PTRレコード(逆引きDNS)
PTR(逆引きDNS)レコードは、IPアドレスをドメイン名に対応付けます。仕組み、メール配信での役割、送信元の評価やスパム対策への影響を解説します。
PTRレコード(逆引きDNS)とは
PTR(ポインタ)レコードは、逆引きDNSレコードとも呼ばれ、IPアドレスをドメイン名に対応付けます。ドメイン名をIPアドレスに対応付けるAレコードとは逆の働きをします。PTRレコードは専用の逆引きDNSゾーンに格納され、主にIPアドレスが正規の送信ドメインと関連付けられていることを検証するために使われます。
逆引きDNSの参照は、メール認証、ネットワーク診断、スパム対策で広く利用されています。受信サーバーは、着信接続のPTRレコードを確認することで、送信元IPが認識可能で有効なドメイン名に解決されるかどうかを確かめます。PTRレコードが存在しない場合や、逆引きの結果が想定されるホスト名と一致しない場合、そのメールは疑わしいものとして扱われたり、拒否されたりすることがあります。
PTRレコード(逆引きDNS)の仕組み
PTRレコードは、通常のDNS構造を逆順にした逆引きDNS名前空間に配置されます。IPv4では逆引きゾーンは .in-addr.arpa で終わり、IPv6では .ip6.arpa が使われます。

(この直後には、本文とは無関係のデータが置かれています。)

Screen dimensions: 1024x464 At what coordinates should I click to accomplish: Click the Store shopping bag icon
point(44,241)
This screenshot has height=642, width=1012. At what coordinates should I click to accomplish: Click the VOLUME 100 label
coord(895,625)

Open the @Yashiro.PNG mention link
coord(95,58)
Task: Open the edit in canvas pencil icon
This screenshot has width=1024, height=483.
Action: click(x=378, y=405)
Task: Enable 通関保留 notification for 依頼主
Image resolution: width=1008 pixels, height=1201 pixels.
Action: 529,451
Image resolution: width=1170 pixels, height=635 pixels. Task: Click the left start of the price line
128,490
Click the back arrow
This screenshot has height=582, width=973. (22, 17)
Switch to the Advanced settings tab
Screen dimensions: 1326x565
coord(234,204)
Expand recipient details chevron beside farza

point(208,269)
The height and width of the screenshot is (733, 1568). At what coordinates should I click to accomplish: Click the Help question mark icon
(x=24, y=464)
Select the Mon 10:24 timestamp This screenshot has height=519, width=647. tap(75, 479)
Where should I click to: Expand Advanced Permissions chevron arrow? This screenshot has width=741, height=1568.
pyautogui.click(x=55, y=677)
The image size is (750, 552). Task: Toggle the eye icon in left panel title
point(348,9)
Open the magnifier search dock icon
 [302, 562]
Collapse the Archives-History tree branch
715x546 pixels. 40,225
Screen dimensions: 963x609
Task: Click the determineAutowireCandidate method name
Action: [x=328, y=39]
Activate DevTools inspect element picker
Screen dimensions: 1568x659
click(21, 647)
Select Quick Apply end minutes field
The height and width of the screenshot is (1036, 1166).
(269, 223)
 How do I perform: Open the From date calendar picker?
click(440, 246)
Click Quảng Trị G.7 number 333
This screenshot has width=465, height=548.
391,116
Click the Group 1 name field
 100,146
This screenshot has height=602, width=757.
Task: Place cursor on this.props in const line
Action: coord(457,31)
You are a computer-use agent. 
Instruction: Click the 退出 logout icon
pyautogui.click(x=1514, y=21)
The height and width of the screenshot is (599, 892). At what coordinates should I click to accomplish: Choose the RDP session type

たとえば、メールサーバーがIPアドレス 192.0.2.10 を使用している場合、対応するPTRレコードは次のようになります。
10.2.0.192.in-addr.arpa. IN PTR mail.example.com.受信サーバーは逆引きDNSの参照を行うと、PTRレコードを取得し、その結果(この例では mail.example.com)がSMTPハンドシェイクや他の正引きDNS参照で宣言されたホスト名と一致するかを検証します。正引きレコードと逆引きレコードの一貫性は、送信サーバーの評価を高め、メールがアンチスパムチェックを通過するのに役立ちます。
PTRレコードがメール配信に重要な理由
PTRレコードは、受信側メールサーバーにとって基本的な信頼のシグナルとなります。多くの受信システムは、着信メッセージを受け入れたりスコアリングしたりする前に逆引きDNSの検証を行います。IPアドレスに有効なPTRレコードがない場合、そのメッセージは遅延したり、フィルタリングされたり、そのまま拒否されたりすることがあります。
推奨されるベストプラクティスは次のとおりです。
- メールを送信するすべてのIPアドレスに、一致するPTRレコードを設定する
- PTRレコードを、SMTPのHELOまたはEHLOコマンドで使うドメインとアライメントさせる
- 逆引きと正引きのDNSエントリの一貫性を保つ
- スパムフィルタを誘発しかねない、汎用的または不一致のホスト名を避ける
PTRレコードはSPFやDKIMのような認証メカニズムではありませんが、送信元の評価に寄与し、メールボックスプロバイダーがメッセージの正当性を評価するために用いるより広い枠組みの一部を成しています。
PTRレコードと DMARCeye
DMARCeyeは、PTRレコードやその他のDNSレコードを分析し、到達性に影響しうる設定ミスを組織が特定できるよう支援します。送信メールに関連するIPアドレスを監視し、DMARC、SPF、DKIMの結果と突き合わせることで、DMARCeyeはドメインが信頼できる技術的基盤を維持できるようにします。
このプラットフォームは、欠落または誤った逆引きDNSエントリを浮き彫りにし、送信元の評価を損なうアライメントの問題の修正を支援します。DNSと認証の設定を包括的に可視化することで、DMARCeyeはドメインの信頼性を強化し、すべてのメールサーバーで一貫したメッセージ配信を実現します。